In the model's base scenario, 40% of MSM start PrEP, and that proportion varied from 10% to 90% in sensitivity analyses. The model based PrEP adherence on a U.S. PrEP demonstration project in which varying proportions of men took no doses weekly (21%), one dose weekly (7%), two to three doses weekly (10%) or four or more doses weekly (62%). Those four adherence levels resulted in reductions in per-act HIV acquisition risk of 0%, 31%, 81% and 95%, respectively. The model set HIV prevalence in the MSM population at 26%. An online tool provides further model details and allows users to simulate outcomes according to percentage of PrEP coverage and proportion of highly adherent men.

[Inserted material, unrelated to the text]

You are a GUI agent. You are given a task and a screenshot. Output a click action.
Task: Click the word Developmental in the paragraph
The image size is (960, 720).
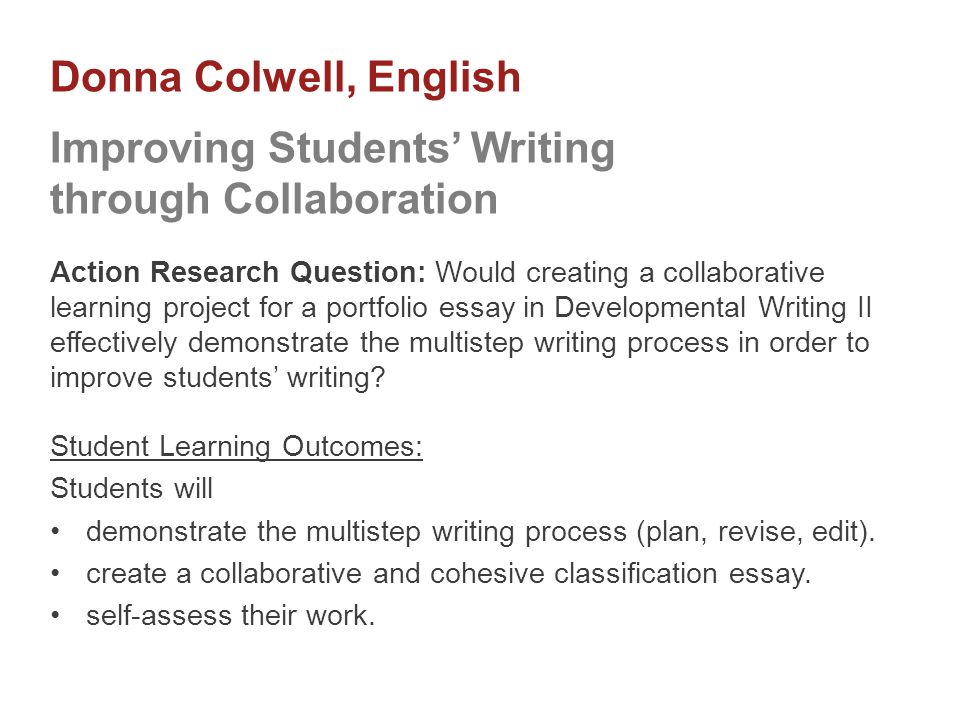coord(650,307)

With 40% MSM PrEP uptake and 62% of those highly adherent to PrEP, percentage of infections averted over the next 10 years ranged from 26% to 33% in three joint HIV risk conditions analyzed, all involving anal intercourse. The 33% of infections avoided represent 1162 new infections per 100,000 person-years at risk. Number needed to treat to prevent one HIV infection in the three HIV risk conditions ranged from 22 to 25 men.

When the model varied PrEP uptake from 10% to 90% (with 62% highly adherent), percentage of infections averted in the next 10 years ranged from 10.8% to 49.7%, and number needed to treat ranged from 26 to 27. When the model varied PrEP adherence from 10% to 90% (with 40% uptake), percentage of infections avoided ranged from 17.4% to 40.2%, and number needed to treat ranged from 48 to 20.

Percentage of infections averted grew over the decade considered through the direct prophylactic benefits of PrEP by current users and by an indirect benefit to the MSM community as HIV prevalence fell. The model also projected that increasing HIV testing frequency from every six months to every 12 months had a minimal impact on percentage of infections averted, raising the percentage from 33% to 36%.

The CDC investigators believe their findings show that following the CDC PrEP guidelines "would result in significant and sustained declines in HIV prevalence and incidence among MSM in the United States[.]" They propose that the guidelines "strike a good balance between epidemiologic impact [percentage of infections averted] and efficiency [number needed to treat] at plausible scale-up levels." Better adherence counseling, they suggest, could improve number needed to treat.

Mark Mascolini writes about HIV infection.